Many Americans think that we play “The Star Spangled Banner” at the start of baseball games because it is our National Anthem. In reality, it is our National Anthem largely because it was played at the start of baseball games.
The United States entered World War I in 1917. As it dragged on, it started to seem improper to be playing games at all. By the next year, many felt that that baseball should be canceled out of respect for the troops dying by the thousands in Europe. President Wilson, a big fan, encouraged a compromise that included a shortened season ending on Labor Day.
So it came to be that on September 5th, 1918 the first game of the World Series was played between the Chicago Cubs and the Boston Red Sox. The field was Comiskey Park, normally home to the White Sox but pressed into service in anticipation of a large crowd.
The game was memorable for the shutout pitching of Red Sox lefty Babe Ruth, just starting his career. But what led the coverage in the New York Times the next day was this account of the seventh inning stretch:
As the crowd of 19,274 spectators – the smallest that has witnessed the diamond classic in many years – stood up to take their afternoon yawn, that has been the privilege and custom of baseball fans for many generations, the band broke forth to the strains of “The Star Spangled Banner”.
The yawn was checked and heads were bared as ball players turned quickly about and faced the music. Jackie Fred Thomas of the US Navy was at full attention, as he stood erect, with his eyes set on the flag fluttering at the top of the lofty pole in right field. First the song was taken up by a few, then others joined, and when the final notes came, a great volume of melody rolled across the field. It was at the very end that the onlookers exploded into thunderous applause and rent the air with a cheer that marked the highest point of the day’s enthusiasm.
It’s not entirely clear why the band chose that patriotic tune, but legend says that it was a favorite of stadium owner Charles Comiskey. What is clear that the great patriotic fervor of the event was a big hit, and it was repeated throughout the World Series that year.
The next year the practice was taken up at stadiums all across the nation. But it was felt that the celebrations interrupted the game, and gradually the practice of playing “The Star Spangled Banner” was moved to the start of the game. It made for a good lead-in to the game and everyone was happy.
After the war, this practice continued. It was picked up by other sports as they came along, most notably the rise of football in the 1920s.
It was not until 1931 that a resolution in Congress named it our National Anthem. By that time, it was one of the best known of all patriotic tunes because anyone who had ever attended a ballgame had heard it.

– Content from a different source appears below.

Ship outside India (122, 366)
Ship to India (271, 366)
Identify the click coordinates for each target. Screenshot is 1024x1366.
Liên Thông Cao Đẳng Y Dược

When old Comiskey Park was torn down in 1990 a plaque was placed in what is now the parking lot of New Comisky showing where home plate once was. If you stand on it and look down the first base line, you can imagine the bleachers just behind on the right. There, behind first base, was where the band was seated on the day when the Star Spangled Banner started on a journey that would take it deep into the hearts of Americans.
It is a place almost as important as Fort McHenry in the story of our national anthem, because without this single event the tune may not be very well known today – and it likely would not be our national anthem.
And, of course, while it may seem obvious that two things closely related to each other must have happened in a certain order, the opposite can also be true. Baseball games are forever linked to the Star Spangled Banner, but it was love of sports which came first in the hearts of Americans.